Tuesday, October 30, 2007

Listened to: "The Terror" by Dan Simmons

Listened to: The Terror by Dan Simmons, 2007, Books On Tape downloaded from Overdrive.

Excellent book with excellent narration by John Lee. A hell of a lot better than Simmons' Darwin's Blade crap. This was real long; total time was 28 hours and 18 minutes.

I started listening to Terror before I read Darwin's Blade. After Darwin's I started wondering if maybe Terror's greatness was due to John Lee's work. But, in retrospect the excellent characters, attention to detail, and pacing are all due to Simmons. Lee's work is icing.

British Navy expedition ships Terror and Erebus have been frozen into Arctic ice for two years while searching for a Northwest Passage north of Canada. The two crews are still doing okay even though both ships are running low on heating coal and their tinned food rations are spoiling. But, the unknown monster on the ice that makes an occasional meal of crew members is definitely making things worse.

Eventually both ships have to be abandoned and the heavy whaling boats (and other small boats) have to be dragged across the ice in an escape attempt. Bad things happen with scurvy killing some crew, the monster others, and treacherous scum killing some more. The evil Caulker's Mate Hickey was particularly well done by Simmons. Hickey's treachery to kill one of Terror's officer - which instigates the murder of a group of recently met Eskimo - seals the deaths of everyone.
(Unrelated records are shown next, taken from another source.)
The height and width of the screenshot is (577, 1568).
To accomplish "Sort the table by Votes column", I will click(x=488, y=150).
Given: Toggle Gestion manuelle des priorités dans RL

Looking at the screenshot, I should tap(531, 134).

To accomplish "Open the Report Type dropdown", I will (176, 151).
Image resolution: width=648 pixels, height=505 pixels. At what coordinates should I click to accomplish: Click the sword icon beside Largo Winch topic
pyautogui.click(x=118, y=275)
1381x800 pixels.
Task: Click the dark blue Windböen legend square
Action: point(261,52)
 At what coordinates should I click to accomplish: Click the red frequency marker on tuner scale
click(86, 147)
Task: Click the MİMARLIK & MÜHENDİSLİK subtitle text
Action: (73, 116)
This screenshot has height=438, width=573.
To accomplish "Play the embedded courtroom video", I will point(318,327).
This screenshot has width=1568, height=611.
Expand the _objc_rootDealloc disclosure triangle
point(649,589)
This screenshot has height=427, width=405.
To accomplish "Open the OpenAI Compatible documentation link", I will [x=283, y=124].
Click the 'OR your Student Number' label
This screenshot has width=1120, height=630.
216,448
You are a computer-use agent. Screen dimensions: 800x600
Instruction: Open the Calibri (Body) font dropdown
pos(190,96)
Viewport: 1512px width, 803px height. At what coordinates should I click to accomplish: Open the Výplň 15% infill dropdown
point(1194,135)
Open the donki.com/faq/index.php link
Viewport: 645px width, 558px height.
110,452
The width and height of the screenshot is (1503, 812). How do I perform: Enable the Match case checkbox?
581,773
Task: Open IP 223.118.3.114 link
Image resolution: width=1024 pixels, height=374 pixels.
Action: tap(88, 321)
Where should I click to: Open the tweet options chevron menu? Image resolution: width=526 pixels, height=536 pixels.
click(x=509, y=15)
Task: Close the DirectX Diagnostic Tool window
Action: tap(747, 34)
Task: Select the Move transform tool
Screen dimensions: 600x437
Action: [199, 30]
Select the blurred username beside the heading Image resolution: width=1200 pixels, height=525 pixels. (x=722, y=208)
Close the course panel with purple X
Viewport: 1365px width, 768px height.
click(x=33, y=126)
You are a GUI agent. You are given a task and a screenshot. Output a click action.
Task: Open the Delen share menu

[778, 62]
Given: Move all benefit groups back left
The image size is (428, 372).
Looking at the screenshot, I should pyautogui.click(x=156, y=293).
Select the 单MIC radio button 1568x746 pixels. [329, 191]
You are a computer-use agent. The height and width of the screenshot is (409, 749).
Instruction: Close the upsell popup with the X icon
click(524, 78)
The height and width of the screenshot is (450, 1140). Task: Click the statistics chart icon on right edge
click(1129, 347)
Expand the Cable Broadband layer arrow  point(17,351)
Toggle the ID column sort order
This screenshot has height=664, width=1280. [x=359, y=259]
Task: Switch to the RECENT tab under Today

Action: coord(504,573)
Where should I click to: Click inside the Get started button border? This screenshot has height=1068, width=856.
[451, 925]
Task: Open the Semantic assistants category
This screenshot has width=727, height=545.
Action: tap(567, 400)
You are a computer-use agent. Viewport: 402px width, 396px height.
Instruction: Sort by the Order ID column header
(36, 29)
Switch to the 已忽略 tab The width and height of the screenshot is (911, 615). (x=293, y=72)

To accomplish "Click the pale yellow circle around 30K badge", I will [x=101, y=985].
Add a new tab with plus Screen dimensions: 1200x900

At the end of the novel one crew member has survived with assistance of Eskimo. The Eskimo stay warm in furs and travel with lightweight sleds. They sleep in warm igloos or simple leather tents and can hunt for all the food they need. This is in sharp contrast to the English who wear cotton and wool and stay on the frozen ships - rarely above freezing on board - and are running low on the heating coal. The English would only leave their ships for a handful of hours a time and can find no game aside from occasional polar bear.

1 comment:

Stephen Burridge said...

I really liked "The Terror"; excellent accessible historical suspense. The supernatural elements in retrospect seem less interesting. After this I read Simmons's "Drood", a somewhat different Victorian horror/suspense novel, also absorbing. I also read a bunch of nonfiction on the Franklin expedition, and was pleased to see Landseer's related painting "Man Proposes, God Disposes" in Quebec City last summer. So "The Terror" served as a sort of gateway book for me.